The common roots of these formats in the country’s South, Midwest, and Western rural areas gave them the same audience and would ultimately become nearly one and the same in terms of reference, as modern fans use the term country-western music.

Songs about Culture

From its inception in the rural locations of America, country-western music shaped its culture as much as it was shaped by it. By the 1960s and ’70s, the television series “Hee Haw” served as in this regard with both comedy and genuine music, featuring top artists and those emerging alongside bales of hay and barns, with Grandpa Jones singing “Mountain Dew,” which explains one of America’s earliest uses for corn. Likewise, Buck Owens and Roy Clark, who served as hosts for the program’s 26-season run, which spanned 1969 through 1992 producing 655 episodes out of Nashville, near the fictional “Kornfield Kounty” in which the show was set. Country star Loretta Lynn, the first guest star of the show, holds the record for appearances with 24, with Tammy Wynette coming in second at 21, and Garth Brooks appearing four times between 1990 and 1992.
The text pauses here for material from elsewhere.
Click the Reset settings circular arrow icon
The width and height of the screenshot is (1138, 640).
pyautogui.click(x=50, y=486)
Throughout the 1980s, family farms across the country began undergoing structural changes similar to many of the small, family-owned businesses in the rural towns country-western made famous. In 1985, country-western and folk rock artists joined forces for the inaugural Farm Aid Concert series. The flight from farms by younger people was sung about by Waylon Jennings in 1990 in the song “Where Corn Don’t Grow” as an explanation of younger rural American’s desire to go to the city, only to find that life wasn’t quite what they thought it would be there. Chris LeDoux’s song, “Cadillac Ranch” in fact jokingly describes the modern ag-tourism as a struggling family farm converts itself into a music hall and bar, and Montgomery Gentry made celebrated those stubborn farmers who refused to surrender their heritage with “Daddy Won’t Sell the Farm,” even as subdivisions pop up around him.
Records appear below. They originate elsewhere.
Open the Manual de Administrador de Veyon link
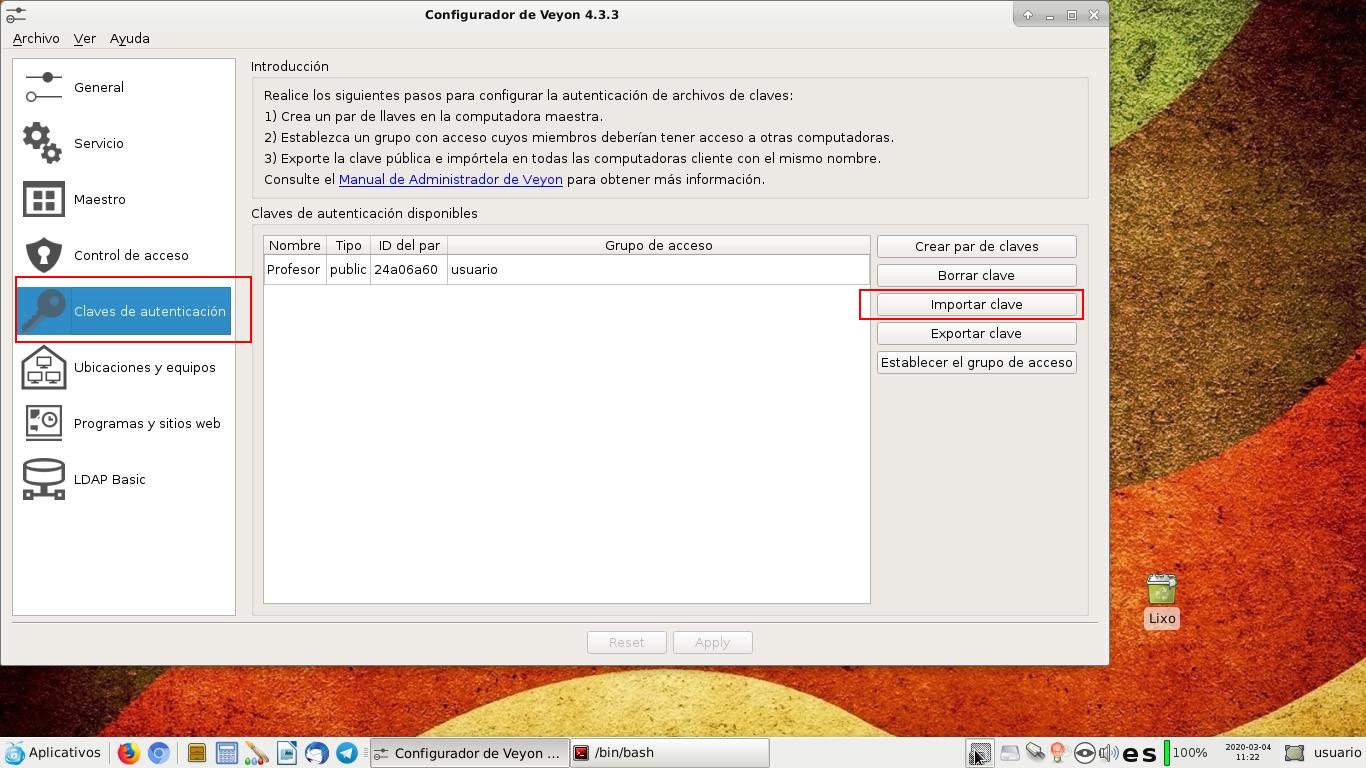 click(x=451, y=179)
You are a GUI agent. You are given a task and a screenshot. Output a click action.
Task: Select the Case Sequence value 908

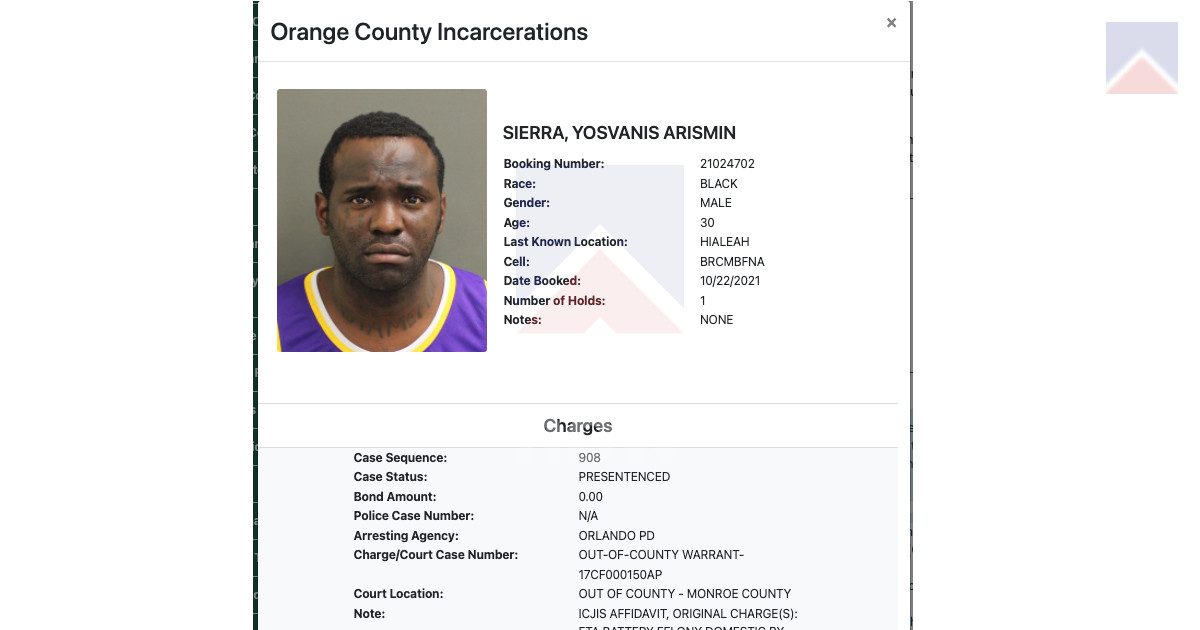click(x=589, y=458)
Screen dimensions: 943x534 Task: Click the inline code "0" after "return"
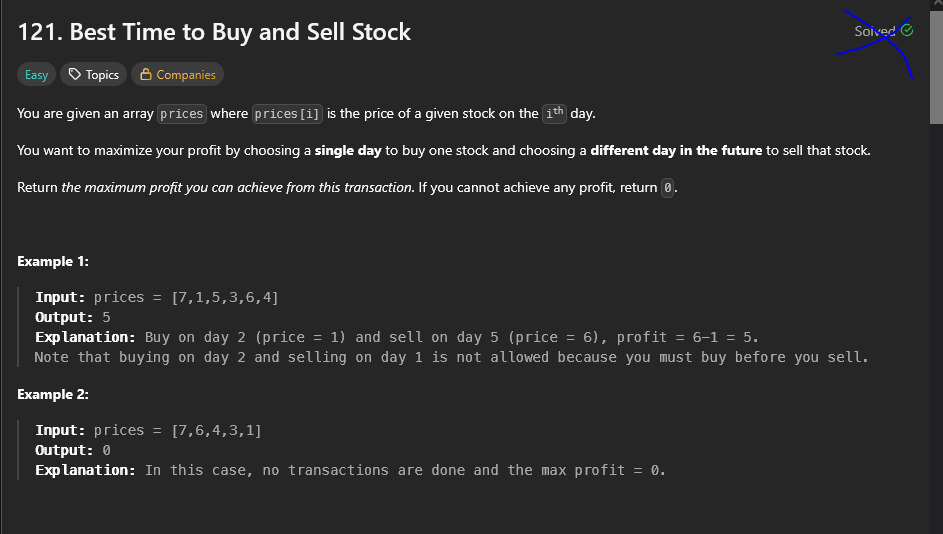(x=668, y=188)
Still, as the second decade of the 21st century nears a close though, the ties between country-western music and the ever-changing agricultural and rural communities remains as hot as George Jones’ “White Lightening.” The hearkening call of Americana rings as true today as it did when John Denver sang, “Take me Home, Country Roads,” and though the technology involved continues to evolve, many still agree that tractors remain pretty sexy.